孔穎達遲疑了下,但最終,還是重重點頭:“好。”
“那就這麽說定了,三位先生,你們快回去歇息吧,我們這就回去給陛下複命。”李君羨在抱了抱拳,便和程咬金還有房玄齡走了。
孔穎達望著他們的背影,良久後,才重新關上了門。
後院。
他們坐在躺椅裡,不過,這次沒有躺下,而是坐著。
神情凝重。
呼吸緩慢。
手指,輕輕叩著茶杯。
都陷入了沉思,也陷入了寂靜。
他們,真的是不知道該怎麽辦了。
他們知道這一天遲早要面對的,但沒有想到,居然那麽快。
“等到明天,要不….我自己去見陛下?”過了良久,孔穎達抬起了頭,望著兩人,輕聲道:“我就說,你們手頭的實驗無法脫身,實在不行,我跟著陛下回去。”
“衝遠,一起去吧,”虞世南輕輕吸了口氣,搖搖頭:“再說了,這次可能只是陛下想要見見咱們,並不要咱們回去呢。”

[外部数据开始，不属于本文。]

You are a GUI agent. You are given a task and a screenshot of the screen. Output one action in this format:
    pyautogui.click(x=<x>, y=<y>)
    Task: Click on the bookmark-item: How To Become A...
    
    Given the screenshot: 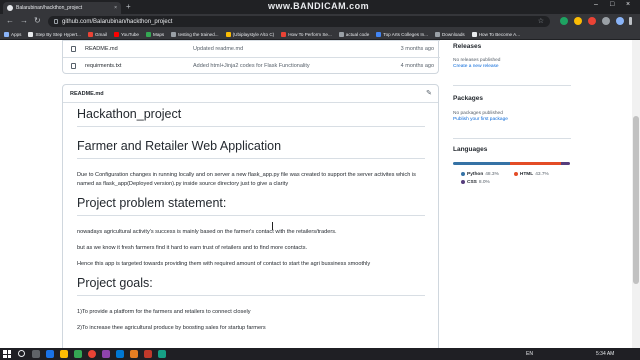 What is the action you would take?
    pyautogui.click(x=496, y=34)
    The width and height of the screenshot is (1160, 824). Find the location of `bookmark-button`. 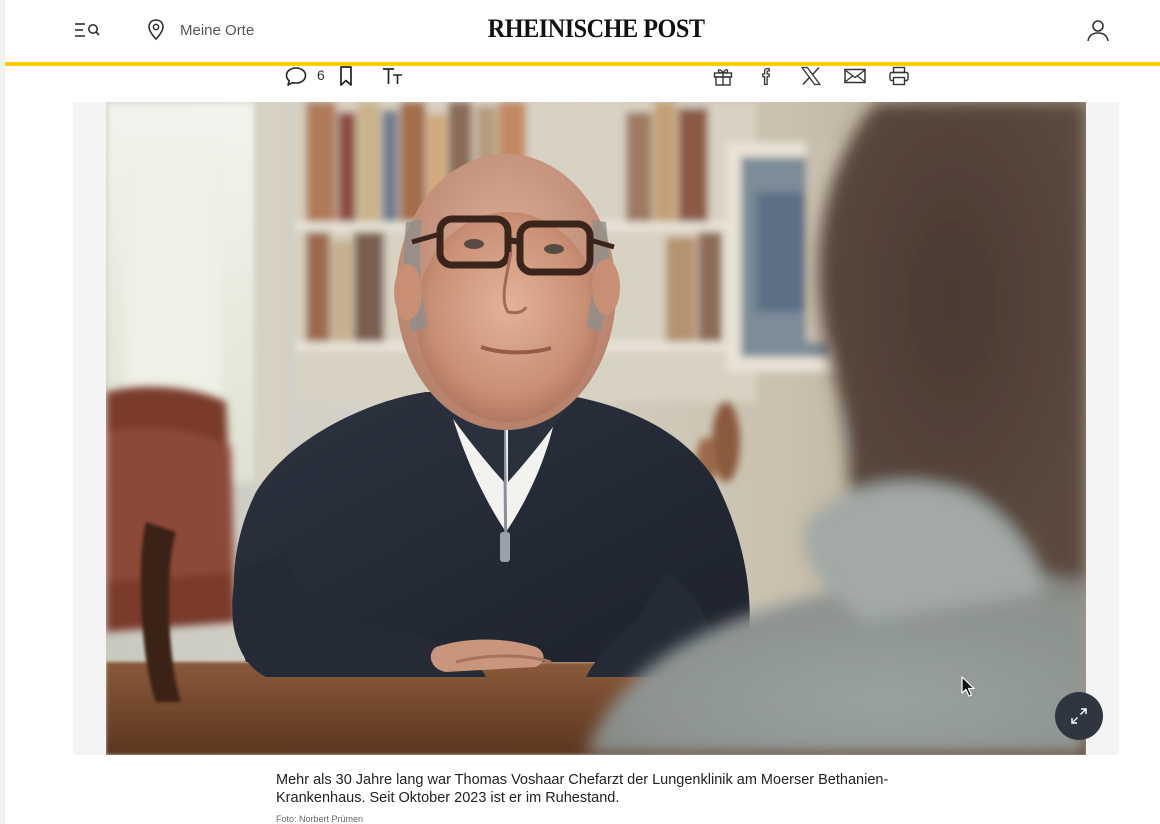

bookmark-button is located at coordinates (346, 76).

“陛下既然讓程將軍他們來上門告知,肯定就是要咱們回去了,起碼,這個可能性很大。”蓋文達聲音中,也有些不知道該怎麽辦了。
雖說他們心裡,都不想回去。
但畢竟大半輩子,他們都是接受著儒學的熏陶。
君君臣臣,父父子子….
滿嘴都是家國天下,開口便是忠君愛國,現在讓他們,背叛自己堅守了大半輩子的學問,一時間都有些接受不了。
可是,他們現在真的是都走不開。
每個人手頭的實驗,都到了關鍵時候。
他們研究的方向,就是他們的命,他們都已經感覺時間不夠了,枉活了大半輩子,現在終於找到了自己的路,誰舍得放棄?
真的。
若是現在讓他們不做實驗了,我繼續研究了,比殺了他們都要難受。
沉默。
寂靜。
如墓。
落針可聞!
只有三人的呼吸和心跳聲回響。
“啪!”
不知道過了多久,孔穎達手裡的茶杯直接放到了桌上,發出一聲清脆的響聲。
其他兩人都望了過來,死死盯著孔穎達。
“去見!明天,咱們把話給陛下說清楚,相信陛下會理解咱們的。”
“不然,若是就這樣回去,我,死不瞑目。”
孔穎達聲音平靜,可是充滿了堅決。
“是該這樣,而且大唐….大唐就算咱們回去了,定然也是步履艱難,有士族門閥把控制,他們絕對不會看著我們擴大。”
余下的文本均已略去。